Network pharmacology and molecular docking analyses of the Wuwei Mingmu formula indicate that IL-10 and IL-6 are critical targets for treating experimental autoimmune uveitis in rats

Xing Liang¹Junkun Zhang²Fang Yuan¹Li Liang³Jie Li^4*Yajian Duan^1*

• ¹Department of Ophthalmology, Shanxi Bethune Hospital, Shanxi Medical University, Taiyuan, China
• ²Shanxi Bethune Hospital, Shanxi Medical University, Taiyuan, Shanxi Province, China
• ³Department of finance, Shanxi Provincial Cancer Hospital, Taiyuan, Shanxi Province, China
• ⁴Department of Cardiology, Shanxi Traditional Chinese Medical Hospital, Taiyuan, Shanxi Province, China

Objectives: In this study, we analyzed the use of the Wuwei Mingmu formula (WMF) for treating experimental autoimmune uveitis (EAU) based on a network pharmacology approach. Methods: We obtained an integrated gene set between WMF and EAU using the TCMSP database and GeneCards database. Gene Ontology (GO), Kyoto Encyclopedia of Genes and Genomes (KEGG) enrichment analysis, and protein-protein interaction (PPI) network analyses were used to elucidate possible therapeutic mechanisms.
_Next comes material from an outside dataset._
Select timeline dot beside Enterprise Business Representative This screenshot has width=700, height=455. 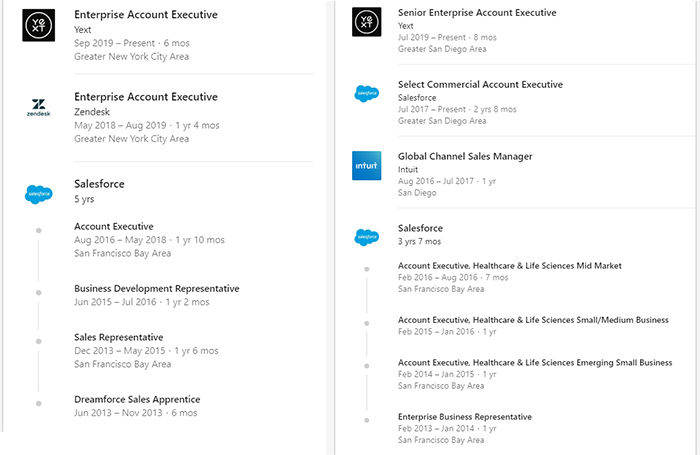tap(367, 418)
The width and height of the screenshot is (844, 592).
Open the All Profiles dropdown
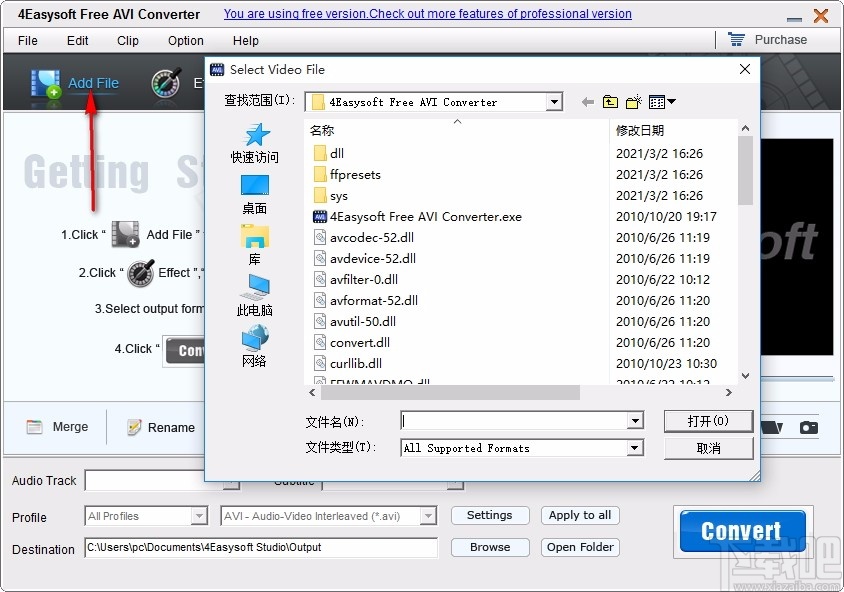point(200,515)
Moreover, the relationships among the herbal composition, active ingredients, therapeutic targets, and critical cell signaling pathways used to treat EAU were analyzed. Molecular docking was performed to elucidate the patterns of interactions between the active compounds and the targeted proteins. EAU rat models were constructed to examine the therapeutic efficacy of WMF in vivo. Results: An integrated gene set of 30 genes was acquired. The results of the GO and KEGG analyses indicated that WMF could regulate immune responses and vascular functions during EAU treatment. The PPI network and subnetworks confirmed the presence of 15 hub genes. A network pharmacology map was drawn to understand the complex relationships among herbs, active compounds, targets, and signaling pathways. Additionally, molecular docking was performed on genes with the highest significance (IL-10 and IL-6), representing T-helper activation in immune-mediated uveitis. The active compounds of WMF rapidly docked with IL-10 and IL-6 in the grid box. The results of the in vivo assays revealed that WMF treatment significantly attenuated the pathological changes in EAU rat eyes and alleviated the inflammatory response. Moreover, the increase in the level of IL-6 in EAU rats decreased after WMT stimulation, whereas the IL-10 levels increased in EAU rats after WMF treatment. Conclusions: WMF can be used to treat EAU as it can modulate immune responses and vascular functions. IL-10 and IL-6 are the main therapeutic targets of WMF, and the herbal composition of WMF can be further optimized to increase its therapeutic efficacy.